━━ MATERIAL SUPPLIED

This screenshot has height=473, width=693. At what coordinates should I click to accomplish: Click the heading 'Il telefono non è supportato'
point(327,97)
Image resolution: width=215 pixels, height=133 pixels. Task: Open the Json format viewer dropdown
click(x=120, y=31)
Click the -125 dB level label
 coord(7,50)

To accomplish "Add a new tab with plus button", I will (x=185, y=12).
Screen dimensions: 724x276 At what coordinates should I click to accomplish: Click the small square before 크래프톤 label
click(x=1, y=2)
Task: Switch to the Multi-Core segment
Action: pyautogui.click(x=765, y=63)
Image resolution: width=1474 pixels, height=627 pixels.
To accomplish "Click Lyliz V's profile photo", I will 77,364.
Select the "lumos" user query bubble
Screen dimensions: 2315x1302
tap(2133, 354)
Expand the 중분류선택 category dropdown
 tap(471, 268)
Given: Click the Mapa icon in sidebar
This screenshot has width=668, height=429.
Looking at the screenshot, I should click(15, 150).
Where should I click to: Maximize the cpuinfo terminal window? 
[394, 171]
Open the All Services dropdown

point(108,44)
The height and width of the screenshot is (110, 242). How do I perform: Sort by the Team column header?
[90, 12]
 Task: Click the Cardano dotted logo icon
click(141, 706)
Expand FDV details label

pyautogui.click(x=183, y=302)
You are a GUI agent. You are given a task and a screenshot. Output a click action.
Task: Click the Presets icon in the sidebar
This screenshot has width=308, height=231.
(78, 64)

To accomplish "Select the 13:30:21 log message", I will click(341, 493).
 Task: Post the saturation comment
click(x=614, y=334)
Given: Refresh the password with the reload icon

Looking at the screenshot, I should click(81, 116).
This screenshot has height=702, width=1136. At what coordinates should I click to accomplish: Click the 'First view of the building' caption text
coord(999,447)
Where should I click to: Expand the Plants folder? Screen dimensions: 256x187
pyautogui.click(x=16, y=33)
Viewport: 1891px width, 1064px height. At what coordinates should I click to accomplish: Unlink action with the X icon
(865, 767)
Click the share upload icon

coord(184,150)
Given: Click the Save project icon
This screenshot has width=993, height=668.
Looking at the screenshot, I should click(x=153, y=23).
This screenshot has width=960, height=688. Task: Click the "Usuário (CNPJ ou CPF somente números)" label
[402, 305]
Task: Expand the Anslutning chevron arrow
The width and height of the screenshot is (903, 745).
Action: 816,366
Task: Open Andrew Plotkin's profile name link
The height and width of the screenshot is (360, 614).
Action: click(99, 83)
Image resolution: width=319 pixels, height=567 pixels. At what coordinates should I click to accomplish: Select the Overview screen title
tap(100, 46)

━━━━

▸ **AIM**
Write out the lines of the material above word for word, starting with the line containing "Given: Click the Save project icon" and going on through the end of the material.

▸ **RESULT OF THIS TASK**
Given: Click the Save project icon
This screenshot has width=993, height=668.
Looking at the screenshot, I should click(x=153, y=23).
This screenshot has width=960, height=688. Task: Click the "Usuário (CNPJ ou CPF somente números)" label
[402, 305]
Task: Expand the Anslutning chevron arrow
The width and height of the screenshot is (903, 745).
Action: 816,366
Task: Open Andrew Plotkin's profile name link
The height and width of the screenshot is (360, 614).
Action: click(99, 83)
Image resolution: width=319 pixels, height=567 pixels. At what coordinates should I click to accomplish: Select the Overview screen title
tap(100, 46)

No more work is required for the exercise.